Please feel free to contact me at spark4@stevens.edu
if you would like to learn more about them.
Existing Partner, but From Somewhere Else:
Market Entry Through Cross-market Repeated Alliances
The extant literature on strategic alliances show that firms often repeat alliances with their existing partners to grow and perform better. However, it has been implicitly assumed in the existing studies that firms look for alliance partners in the same market as before, even though multi-business firms often enter new markets. In this study, I propose that firm’s existing partners from old markets can be valuable resources for product market entry. Firms are more likely to choose existing partners from old markets than new partners when the existing partners have relevant product development experience or technological knowledge in new market. In addition, there can be positive spillovers effect from repeated alliances in new markets to the existing alliances. Thus, I argue that firms are more likely to enter new markets through repeated alliances when the existing alliances are valuable; partners have high levels of technological knowledge in the old markets of alliances. Last, I suggest that these two different benefits of market entry through repeated alliances are substitutive. I test these ideas in the U.S. pharmaceutical industry, using detailed data on the activities of 1,400 firms in 15 therapeutic areas from 1986 to 2019.

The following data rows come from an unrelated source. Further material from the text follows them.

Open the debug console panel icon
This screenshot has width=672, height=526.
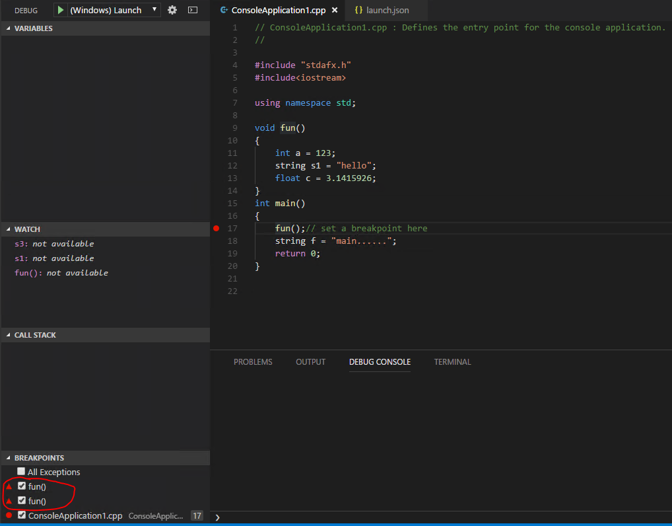[192, 10]
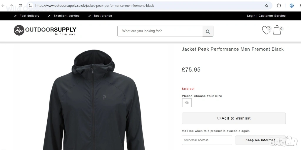The height and width of the screenshot is (150, 301).
Task: Open browser extensions puzzle icon
Action: coord(279,6)
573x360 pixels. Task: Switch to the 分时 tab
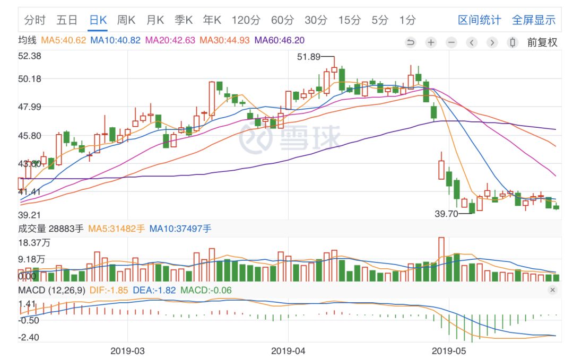pos(35,20)

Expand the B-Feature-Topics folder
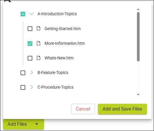31,73
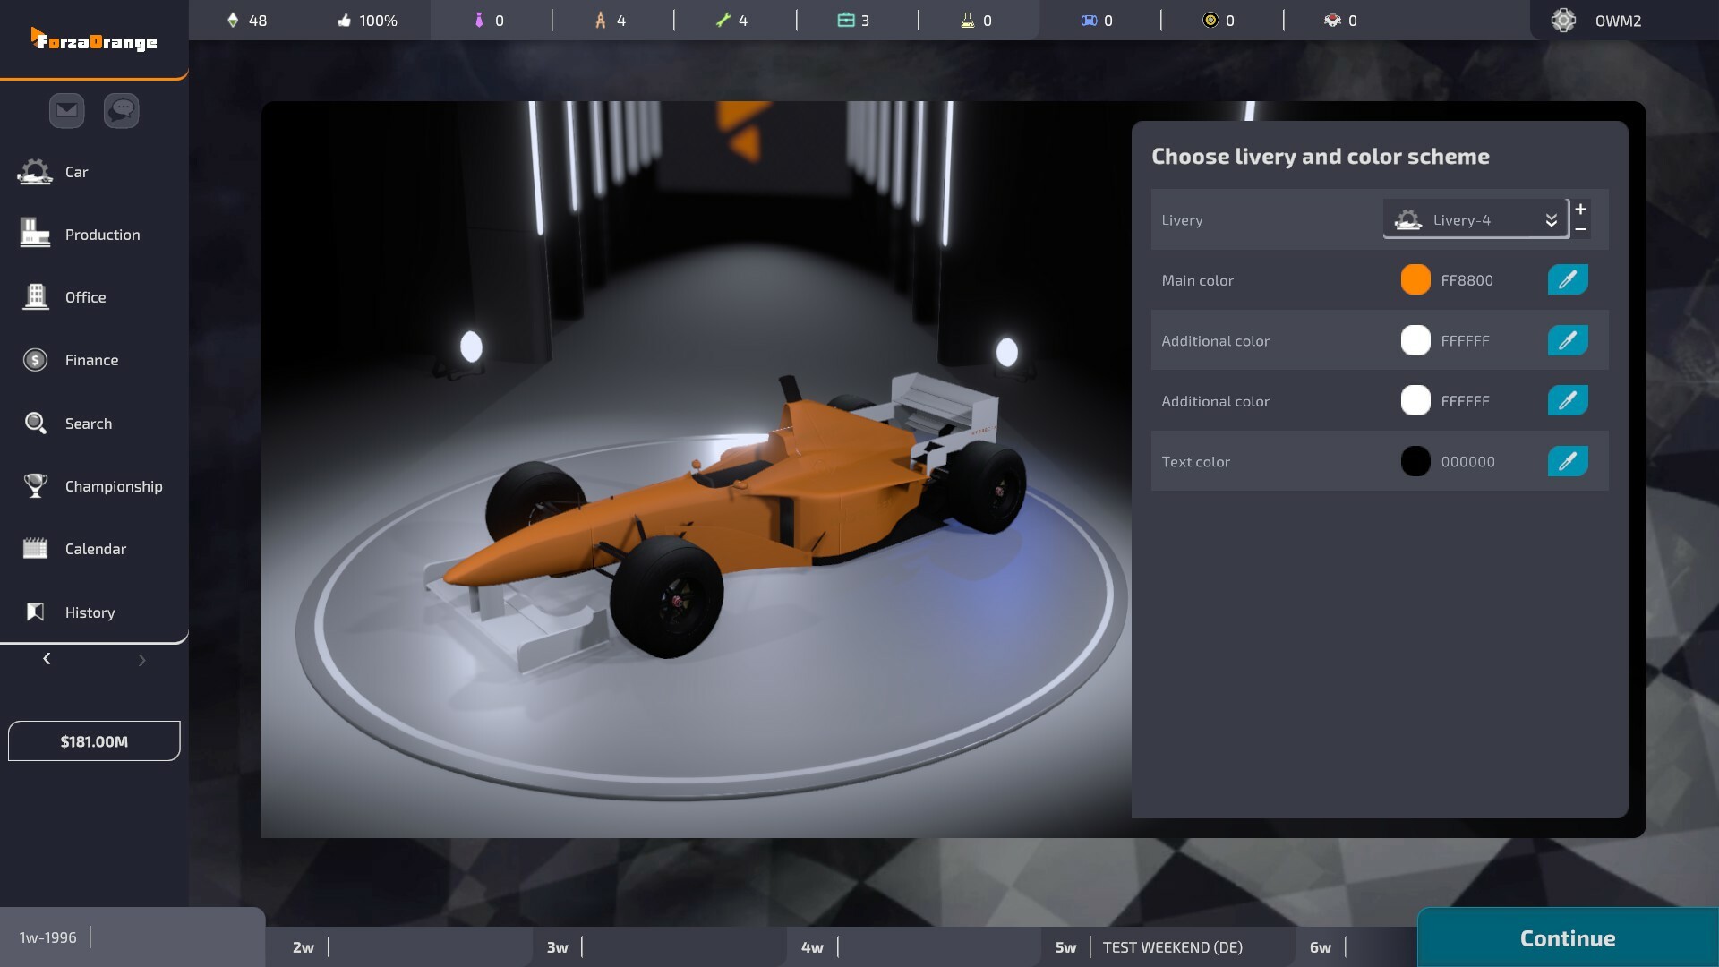
Task: Edit the Main color with pencil icon
Action: [x=1567, y=278]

Neither Too Close nor Too Far: Cross-regional Collaboration as Drivers of Radical Innovation
(With Aks Zaheer and Assem Kaul)
In this study, we examine the relationship between two distinct forms of boundary-spanning knowledge recombination: across geographies and across knowledge domains. We contend that cross-regional collaborations between inventors within firms enable the successful spanning of technological boundaries to produce new-to-the-world recombinations. They do so, moreover, both by connecting geographically separated bodies of within-industry knowledge to eliminate inventions that are too incremental, and by screening out recombinations of knowledge across industries that might prove too radical. Results from a study of 27,833 medical device patents in the U.S. from 1981 to 2005 show support for these arguments, even after accounting for the endogeneity of crossregional collaboration. Supplementary analyses show that cross-regional collaborations enhance the impact of firm patents, and that effects are stronger for close vs. distant collaborations. Our study offers a nuanced examination of the ways in which firms benefit from internal collaborations across locations, while also contributing to research on knowledge agglomeration and organizational innovation.

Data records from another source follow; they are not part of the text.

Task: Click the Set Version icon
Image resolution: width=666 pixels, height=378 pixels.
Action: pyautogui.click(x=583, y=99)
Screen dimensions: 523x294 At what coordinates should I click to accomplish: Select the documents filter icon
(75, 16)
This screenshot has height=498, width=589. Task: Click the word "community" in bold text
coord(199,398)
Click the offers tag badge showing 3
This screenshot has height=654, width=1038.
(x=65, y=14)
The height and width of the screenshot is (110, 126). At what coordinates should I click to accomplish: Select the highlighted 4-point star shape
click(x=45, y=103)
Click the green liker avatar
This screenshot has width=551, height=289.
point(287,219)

The Problem of Fragmentation and the Paradox of Network Intervention:
Evidence from Policy Change in Health Care Delivery
(With Russell Funk)
The work of organizations increasingly requires bringing together participants with diverse knowledge and interests. Yet the differences that accompany such diversity make building robust relationships difficult. The result is a “problem of fragmentation,” according to which collaborative networks exhibit dense, locally connected substructures, but sparse global connectivity. Motivated by these observations, research has begun examining network interventions—deliberate efforts to shape the structure of a network—for addressing fragmentation. To date, however, studies have produced many conflicting findings. We suggest clarity may come from considering how the inducements offered by interventions interact with those afforded by the existing social structure of targeted groups (e.g., for connecting with distant contacts). We evaluate these ideas in a study of accountable care organizations (ACOs), using data on 100 million relationships among 1 million providers in 3,000 communities. Our findings suggest a seemingly paradoxical implication of network interventions. The communities that stand to benefit most from intervention are those with greater fragmentation; yet fragmentation is associated with lower intervention engagement (e.g., participation, adoption) and, conditional on engagement, less effectiveness for reducing fragmentation. The result is increasing network inequality, with the gap between communities with lower and higher fragmentation increasing following intervention introduction.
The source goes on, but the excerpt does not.